Gibson presented the WWII veterans with congressional coins, arranging later for the delivery of a coin to Wilson. He also presented the historical association with a certificate from the U.S. House of Representatives honoring the town.
“Patriotism is tied to the ideals,” Assemblyman Lopez said. “We embrace freedom, we embrace mercy, we embrace compassion, that’s who we are as an American people.”
A music minister, he then led those in attendance in a verse of “America The Beautiful.”
“Without the men and women whose names will appear in the memorial book, Middlefield might not be here,”said Otsego County Director of Veteran’s Affairs Jack Henson, USMC (Ret.), who noted that veterans from Middlefield could be traced back as far as the French and Indian War.
The monument was unveiled after Henson’s remarks, having been covered by the poncho worn in WWII by Middlefield resident Rudolph Softworth.
Cherry Valley American Legion Post 1360 dedicated the monument, while the flag ceremony was done by Milford American Legion Post 1566.
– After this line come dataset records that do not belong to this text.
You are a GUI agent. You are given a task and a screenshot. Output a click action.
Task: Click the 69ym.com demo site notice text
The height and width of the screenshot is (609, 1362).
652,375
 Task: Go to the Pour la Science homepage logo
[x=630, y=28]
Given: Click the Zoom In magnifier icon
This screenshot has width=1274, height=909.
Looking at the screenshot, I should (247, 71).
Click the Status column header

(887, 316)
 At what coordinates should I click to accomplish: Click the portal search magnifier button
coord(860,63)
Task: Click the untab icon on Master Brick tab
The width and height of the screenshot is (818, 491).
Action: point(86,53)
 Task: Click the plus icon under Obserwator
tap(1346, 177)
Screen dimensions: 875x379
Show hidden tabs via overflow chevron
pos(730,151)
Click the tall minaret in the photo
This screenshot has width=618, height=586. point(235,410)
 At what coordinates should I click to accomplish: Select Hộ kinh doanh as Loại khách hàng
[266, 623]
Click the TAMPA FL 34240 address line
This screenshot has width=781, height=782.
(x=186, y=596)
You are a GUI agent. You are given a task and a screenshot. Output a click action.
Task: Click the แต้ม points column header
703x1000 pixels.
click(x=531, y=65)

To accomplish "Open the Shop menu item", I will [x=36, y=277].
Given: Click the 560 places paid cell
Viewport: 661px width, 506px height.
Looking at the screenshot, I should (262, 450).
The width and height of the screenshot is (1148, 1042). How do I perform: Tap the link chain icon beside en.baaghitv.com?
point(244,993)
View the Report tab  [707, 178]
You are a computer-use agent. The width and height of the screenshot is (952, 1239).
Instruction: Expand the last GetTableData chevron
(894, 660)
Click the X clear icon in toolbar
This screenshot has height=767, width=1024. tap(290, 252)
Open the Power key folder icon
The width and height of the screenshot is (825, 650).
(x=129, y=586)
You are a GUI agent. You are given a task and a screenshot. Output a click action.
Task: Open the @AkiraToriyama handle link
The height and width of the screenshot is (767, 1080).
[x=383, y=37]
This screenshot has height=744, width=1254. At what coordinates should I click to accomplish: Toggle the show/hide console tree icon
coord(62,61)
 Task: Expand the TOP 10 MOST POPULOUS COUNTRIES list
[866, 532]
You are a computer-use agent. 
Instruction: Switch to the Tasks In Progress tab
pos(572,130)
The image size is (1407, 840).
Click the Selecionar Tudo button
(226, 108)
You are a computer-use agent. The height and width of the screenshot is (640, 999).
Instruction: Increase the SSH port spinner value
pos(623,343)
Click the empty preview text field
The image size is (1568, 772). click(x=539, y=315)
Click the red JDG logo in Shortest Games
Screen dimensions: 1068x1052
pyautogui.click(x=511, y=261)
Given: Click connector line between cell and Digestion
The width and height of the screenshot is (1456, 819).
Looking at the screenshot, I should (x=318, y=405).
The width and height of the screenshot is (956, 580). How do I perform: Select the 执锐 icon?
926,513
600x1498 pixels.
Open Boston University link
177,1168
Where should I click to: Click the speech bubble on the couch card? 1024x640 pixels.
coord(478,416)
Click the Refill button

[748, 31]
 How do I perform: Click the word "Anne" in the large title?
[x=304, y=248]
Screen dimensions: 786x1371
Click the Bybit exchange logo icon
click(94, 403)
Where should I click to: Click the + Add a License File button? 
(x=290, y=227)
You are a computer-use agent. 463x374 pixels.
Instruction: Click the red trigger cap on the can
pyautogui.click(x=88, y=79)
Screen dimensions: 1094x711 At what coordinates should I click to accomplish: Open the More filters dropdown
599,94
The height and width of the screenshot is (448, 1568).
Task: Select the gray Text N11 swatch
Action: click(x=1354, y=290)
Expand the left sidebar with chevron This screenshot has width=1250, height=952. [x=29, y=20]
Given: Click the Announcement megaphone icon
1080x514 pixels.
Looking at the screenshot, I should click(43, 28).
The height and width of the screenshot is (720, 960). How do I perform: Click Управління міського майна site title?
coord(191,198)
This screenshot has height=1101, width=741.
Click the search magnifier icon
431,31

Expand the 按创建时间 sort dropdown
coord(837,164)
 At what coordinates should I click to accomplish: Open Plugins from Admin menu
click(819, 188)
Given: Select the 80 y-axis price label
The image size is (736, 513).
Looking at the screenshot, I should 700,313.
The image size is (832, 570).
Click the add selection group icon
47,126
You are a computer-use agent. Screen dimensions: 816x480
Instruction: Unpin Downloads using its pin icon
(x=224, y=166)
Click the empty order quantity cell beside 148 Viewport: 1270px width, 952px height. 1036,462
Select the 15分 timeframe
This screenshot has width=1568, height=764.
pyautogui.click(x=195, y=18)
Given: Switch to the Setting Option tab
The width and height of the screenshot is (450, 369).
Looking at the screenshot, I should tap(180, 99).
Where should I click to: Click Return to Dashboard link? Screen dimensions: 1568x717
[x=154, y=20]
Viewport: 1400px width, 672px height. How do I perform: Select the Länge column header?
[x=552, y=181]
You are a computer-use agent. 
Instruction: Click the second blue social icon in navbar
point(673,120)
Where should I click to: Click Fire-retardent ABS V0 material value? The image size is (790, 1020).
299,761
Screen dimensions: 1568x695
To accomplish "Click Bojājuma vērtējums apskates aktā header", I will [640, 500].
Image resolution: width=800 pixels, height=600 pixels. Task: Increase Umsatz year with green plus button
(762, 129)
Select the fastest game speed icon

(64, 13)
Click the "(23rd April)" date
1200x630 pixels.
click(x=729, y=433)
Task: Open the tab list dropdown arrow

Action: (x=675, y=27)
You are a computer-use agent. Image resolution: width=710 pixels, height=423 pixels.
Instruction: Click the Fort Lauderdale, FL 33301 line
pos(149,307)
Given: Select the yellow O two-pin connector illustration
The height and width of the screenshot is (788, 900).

The ceremony was completed by a salute from the Cooperstown Combined Posts, a moment of silence, Taps and concluding remarks from the historical association.
“I’m honored to be here today,” said Gibson after the event.
“It’s a privilege,” Lopez said. “I feel very small next to these people (the veterans).”
“My father, my grandfather, my uncle ... (were) all in the service,” said Alan Christman, a Middlefield veteran himself, who said that this older generation of veterans inspired him to serve. “As far as for this monument, it’s a good thing.”
Christman spent 20 years in the U.S. Army, 11 in the 82nd Airborne Division and retired at the rank of First Sergeant. He has entered the information of his relatives into the veterans book.